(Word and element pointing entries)
<<<<
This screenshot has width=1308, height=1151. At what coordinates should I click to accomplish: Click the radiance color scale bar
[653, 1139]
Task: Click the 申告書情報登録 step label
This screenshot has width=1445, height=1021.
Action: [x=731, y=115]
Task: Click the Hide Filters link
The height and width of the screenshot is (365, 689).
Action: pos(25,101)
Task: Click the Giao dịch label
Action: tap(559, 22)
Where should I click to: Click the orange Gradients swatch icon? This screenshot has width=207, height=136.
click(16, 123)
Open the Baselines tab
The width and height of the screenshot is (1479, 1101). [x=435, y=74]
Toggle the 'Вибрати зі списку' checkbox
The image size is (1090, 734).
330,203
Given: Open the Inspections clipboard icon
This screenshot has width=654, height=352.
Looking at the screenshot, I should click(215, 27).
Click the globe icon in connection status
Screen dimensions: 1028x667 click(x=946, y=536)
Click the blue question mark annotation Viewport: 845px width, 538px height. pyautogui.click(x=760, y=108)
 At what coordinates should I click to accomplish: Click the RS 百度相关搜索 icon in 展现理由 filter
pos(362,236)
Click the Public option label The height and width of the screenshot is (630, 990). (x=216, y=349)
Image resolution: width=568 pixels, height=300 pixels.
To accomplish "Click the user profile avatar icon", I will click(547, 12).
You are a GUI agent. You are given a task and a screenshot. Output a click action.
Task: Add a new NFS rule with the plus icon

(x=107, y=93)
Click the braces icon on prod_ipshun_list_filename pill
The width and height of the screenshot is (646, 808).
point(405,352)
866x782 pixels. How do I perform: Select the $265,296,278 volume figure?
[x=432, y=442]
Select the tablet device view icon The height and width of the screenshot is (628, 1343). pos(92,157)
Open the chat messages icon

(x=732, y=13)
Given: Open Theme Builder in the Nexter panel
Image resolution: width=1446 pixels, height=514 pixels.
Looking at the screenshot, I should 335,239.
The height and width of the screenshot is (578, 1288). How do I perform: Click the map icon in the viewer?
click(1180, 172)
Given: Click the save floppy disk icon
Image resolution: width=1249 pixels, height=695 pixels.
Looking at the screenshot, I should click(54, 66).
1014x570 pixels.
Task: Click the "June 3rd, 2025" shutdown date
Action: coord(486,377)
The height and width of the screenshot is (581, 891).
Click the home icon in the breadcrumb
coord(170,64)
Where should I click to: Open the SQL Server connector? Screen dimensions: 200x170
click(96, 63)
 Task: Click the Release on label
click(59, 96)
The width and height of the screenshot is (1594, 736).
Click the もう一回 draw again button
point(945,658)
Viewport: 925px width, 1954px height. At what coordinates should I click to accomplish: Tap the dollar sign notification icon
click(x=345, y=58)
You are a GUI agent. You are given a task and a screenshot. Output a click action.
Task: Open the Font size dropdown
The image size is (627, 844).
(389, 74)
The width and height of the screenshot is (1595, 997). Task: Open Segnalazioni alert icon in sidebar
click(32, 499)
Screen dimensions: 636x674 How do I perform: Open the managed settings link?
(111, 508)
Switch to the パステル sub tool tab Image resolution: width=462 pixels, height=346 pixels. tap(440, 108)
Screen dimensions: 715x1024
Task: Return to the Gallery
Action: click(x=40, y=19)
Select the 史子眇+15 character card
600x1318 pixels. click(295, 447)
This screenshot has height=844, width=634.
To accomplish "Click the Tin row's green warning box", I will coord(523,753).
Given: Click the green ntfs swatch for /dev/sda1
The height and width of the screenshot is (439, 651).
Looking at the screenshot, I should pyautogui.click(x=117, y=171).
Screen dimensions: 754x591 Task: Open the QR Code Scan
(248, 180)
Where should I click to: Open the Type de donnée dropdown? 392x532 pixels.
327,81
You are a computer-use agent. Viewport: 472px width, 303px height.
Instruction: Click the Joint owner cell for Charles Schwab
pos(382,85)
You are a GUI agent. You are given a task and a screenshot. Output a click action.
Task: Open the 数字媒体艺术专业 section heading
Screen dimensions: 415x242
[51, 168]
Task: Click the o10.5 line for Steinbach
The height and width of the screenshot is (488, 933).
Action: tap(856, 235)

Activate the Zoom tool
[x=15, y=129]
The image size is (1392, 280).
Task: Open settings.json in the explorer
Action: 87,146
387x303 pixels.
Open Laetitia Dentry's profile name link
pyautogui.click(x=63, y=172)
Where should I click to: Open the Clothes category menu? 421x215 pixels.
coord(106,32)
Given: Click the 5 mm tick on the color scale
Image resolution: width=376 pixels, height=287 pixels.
>>>>
WORK TO BE COMPLETED:
Reproduce the lines of the records exactly, beginning at the line that contains "The width and height of the screenshot is (1595, 997)." and stopping after the line that contains "I will coord(523,753).".

WRITTEN REPLY:
The width and height of the screenshot is (1595, 997). Task: Open Segnalazioni alert icon in sidebar
click(32, 499)
Screen dimensions: 636x674 How do I perform: Open the managed settings link?
(111, 508)
Switch to the パステル sub tool tab Image resolution: width=462 pixels, height=346 pixels. tap(440, 108)
Screen dimensions: 715x1024
Task: Return to the Gallery
Action: click(x=40, y=19)
Select the 史子眇+15 character card
600x1318 pixels. click(295, 447)
This screenshot has height=844, width=634.
To accomplish "Click the Tin row's green warning box", I will coord(523,753).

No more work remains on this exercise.